# Mail: relever automatiquement le courrier



## Docfutur (29 Janvier 2009)

Bonjour, 

J'aimerai que lorsque mon mac est allumé et que l'appli mail est lancée, le programme relève mes messages régulièrement, de manière automatique. 


Cela m'est utile lorsque par exemple j'attends un mail important alors que je suis devant mon ordinateur, actuellement je dois aller cliquer sur "relever" toutes les 5 minutes... ce n'est pas pratique!

Sur iPhone on peut programmer la relève automatique du courrier, Y a t-il un moyen de faire cela sur l'ordi?

J'ai beau chercher dans tout le menu de Mail je ne trouve rien qui s'apparente.

Merci !


----------



## eleonooore (29 Janvier 2009)

Quelque chose comme ça ?
(dans les Préférences / Générales de Mail)







(attention, choisir "relever toutes les minutes" est tentant mais gêne certains serveurs de messagerie, d'où messages d'erreur divers. 5 ou 15 minutes sont des choix raisonnables)


----------



## Docfutur (29 Janvier 2009)

C'est bien cela que je cherchais... 
Mea culpa j'avais mal cherché!!!
Un an de switch et toujours pas l'habitude de cliquer sur le nom de l'appli pour accéder aux préférences...
Merci encore!

Et presque 1 an de MacGe, et toujours pas l'habitude de cliquer sur l'annonce annotée "à lire avant de poster" avant d'ouvrir un topic au mauvais endroit, hein ! 

On déménage.


----------

★ ★ ★

Consignes:
1 - Comment traduire en anglais la phrase suivante de l'extrait : « J'ai beau chercher dans tout le menu de Mail je ne trouve rien qui s'apparente. » ?
2 - Les affirmations suivantes concordent-elles avec l'extrait ? Répondez à chacune par oui ou par non en citant les mots décisifs de l'extrait.
(a) Sur iPhone, il est possible de programmer la relève automatique du courrier.
(b) eleonooore conseille de choisir l'option « relever toutes les minutes ».
(c) Le réglage se trouve dans les Préférences / Générales de Mail.

★ ★ ★

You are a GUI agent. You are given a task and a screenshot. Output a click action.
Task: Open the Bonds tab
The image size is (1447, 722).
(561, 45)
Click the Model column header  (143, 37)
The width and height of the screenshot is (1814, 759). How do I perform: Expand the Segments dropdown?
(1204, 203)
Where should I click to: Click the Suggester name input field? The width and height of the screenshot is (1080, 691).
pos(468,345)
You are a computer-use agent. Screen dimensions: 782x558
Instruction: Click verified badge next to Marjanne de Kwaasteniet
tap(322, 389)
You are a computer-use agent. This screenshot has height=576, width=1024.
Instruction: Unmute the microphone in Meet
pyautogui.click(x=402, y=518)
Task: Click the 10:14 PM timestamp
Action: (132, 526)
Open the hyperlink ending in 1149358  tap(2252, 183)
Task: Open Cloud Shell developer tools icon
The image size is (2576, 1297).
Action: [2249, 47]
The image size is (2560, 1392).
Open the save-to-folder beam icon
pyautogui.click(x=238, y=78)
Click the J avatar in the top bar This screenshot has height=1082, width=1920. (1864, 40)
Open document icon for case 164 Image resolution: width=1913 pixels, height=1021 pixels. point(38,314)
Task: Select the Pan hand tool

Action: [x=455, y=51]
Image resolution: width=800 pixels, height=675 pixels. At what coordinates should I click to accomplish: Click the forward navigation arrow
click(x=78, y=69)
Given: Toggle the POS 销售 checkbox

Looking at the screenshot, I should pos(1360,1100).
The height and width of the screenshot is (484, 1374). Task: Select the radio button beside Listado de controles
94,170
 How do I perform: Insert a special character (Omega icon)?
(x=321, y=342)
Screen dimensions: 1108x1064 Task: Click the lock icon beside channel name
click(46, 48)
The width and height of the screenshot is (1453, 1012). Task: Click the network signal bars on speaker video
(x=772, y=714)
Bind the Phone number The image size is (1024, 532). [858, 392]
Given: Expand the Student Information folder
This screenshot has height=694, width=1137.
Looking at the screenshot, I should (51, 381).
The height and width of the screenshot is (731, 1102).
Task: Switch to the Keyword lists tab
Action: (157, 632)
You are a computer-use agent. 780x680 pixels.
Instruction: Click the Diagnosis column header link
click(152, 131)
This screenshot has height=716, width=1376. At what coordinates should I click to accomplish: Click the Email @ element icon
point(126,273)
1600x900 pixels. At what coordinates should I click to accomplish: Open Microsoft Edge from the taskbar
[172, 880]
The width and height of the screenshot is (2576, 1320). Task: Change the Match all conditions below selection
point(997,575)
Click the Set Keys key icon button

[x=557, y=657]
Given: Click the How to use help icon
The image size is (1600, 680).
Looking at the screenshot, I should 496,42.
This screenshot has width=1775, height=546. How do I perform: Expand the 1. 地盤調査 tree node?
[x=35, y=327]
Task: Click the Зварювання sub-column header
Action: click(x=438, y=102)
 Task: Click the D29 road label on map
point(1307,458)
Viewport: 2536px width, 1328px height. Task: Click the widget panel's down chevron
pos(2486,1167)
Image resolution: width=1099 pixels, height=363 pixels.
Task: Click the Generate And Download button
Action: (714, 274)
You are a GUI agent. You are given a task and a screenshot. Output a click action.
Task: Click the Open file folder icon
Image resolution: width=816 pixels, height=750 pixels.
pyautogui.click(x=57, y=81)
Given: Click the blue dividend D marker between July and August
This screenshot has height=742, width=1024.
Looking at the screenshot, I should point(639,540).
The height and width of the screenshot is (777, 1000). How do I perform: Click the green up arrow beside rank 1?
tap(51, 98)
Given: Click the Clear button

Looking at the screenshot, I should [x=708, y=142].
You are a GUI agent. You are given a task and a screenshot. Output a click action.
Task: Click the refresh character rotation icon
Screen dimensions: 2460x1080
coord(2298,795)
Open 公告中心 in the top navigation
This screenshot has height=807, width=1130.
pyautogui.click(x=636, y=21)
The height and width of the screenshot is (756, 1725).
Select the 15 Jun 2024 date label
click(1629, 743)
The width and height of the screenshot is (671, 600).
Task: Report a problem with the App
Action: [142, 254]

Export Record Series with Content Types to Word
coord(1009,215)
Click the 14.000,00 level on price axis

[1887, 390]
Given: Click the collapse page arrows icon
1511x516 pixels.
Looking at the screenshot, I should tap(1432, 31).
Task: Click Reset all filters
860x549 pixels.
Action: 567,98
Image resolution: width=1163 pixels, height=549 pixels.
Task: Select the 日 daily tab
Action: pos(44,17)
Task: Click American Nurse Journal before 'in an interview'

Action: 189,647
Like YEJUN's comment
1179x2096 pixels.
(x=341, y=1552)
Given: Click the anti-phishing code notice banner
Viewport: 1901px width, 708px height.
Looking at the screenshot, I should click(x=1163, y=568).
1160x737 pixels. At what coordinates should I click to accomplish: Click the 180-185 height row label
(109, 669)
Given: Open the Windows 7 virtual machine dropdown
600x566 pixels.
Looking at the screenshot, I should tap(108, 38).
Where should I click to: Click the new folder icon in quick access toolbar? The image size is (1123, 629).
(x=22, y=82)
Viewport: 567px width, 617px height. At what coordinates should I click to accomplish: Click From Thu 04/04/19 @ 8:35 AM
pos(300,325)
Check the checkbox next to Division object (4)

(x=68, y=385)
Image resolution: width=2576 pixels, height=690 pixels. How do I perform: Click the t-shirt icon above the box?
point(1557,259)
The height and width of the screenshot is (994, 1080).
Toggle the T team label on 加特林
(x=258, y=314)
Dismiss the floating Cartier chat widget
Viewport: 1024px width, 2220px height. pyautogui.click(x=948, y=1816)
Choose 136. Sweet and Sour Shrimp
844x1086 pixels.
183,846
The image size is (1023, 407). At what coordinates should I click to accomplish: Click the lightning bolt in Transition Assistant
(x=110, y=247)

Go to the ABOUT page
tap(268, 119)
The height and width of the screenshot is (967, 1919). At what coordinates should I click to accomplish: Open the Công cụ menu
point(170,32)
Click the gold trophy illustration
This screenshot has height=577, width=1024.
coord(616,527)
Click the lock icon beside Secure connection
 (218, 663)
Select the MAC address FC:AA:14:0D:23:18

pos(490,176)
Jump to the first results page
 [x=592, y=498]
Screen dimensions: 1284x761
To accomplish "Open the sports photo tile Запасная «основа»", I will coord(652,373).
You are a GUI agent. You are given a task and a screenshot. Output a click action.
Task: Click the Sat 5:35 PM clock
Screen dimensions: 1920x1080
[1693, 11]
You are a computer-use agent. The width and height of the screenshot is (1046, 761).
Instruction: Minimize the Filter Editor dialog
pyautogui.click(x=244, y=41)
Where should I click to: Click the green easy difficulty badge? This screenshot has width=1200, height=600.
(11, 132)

★ ★ ★

Réponses:
1 - No matter how hard I search through the whole Mail menu, I can't find anything like it.

2 -
(a) Oui : « Sur iPhone on peut programmer la relève automatique du courrier »
(b) Non : « choisir "relever toutes les minutes" est tentant mais gêne certains serveurs de messagerie »
(c) Oui : « (dans les Préférences / Générales de Mail) »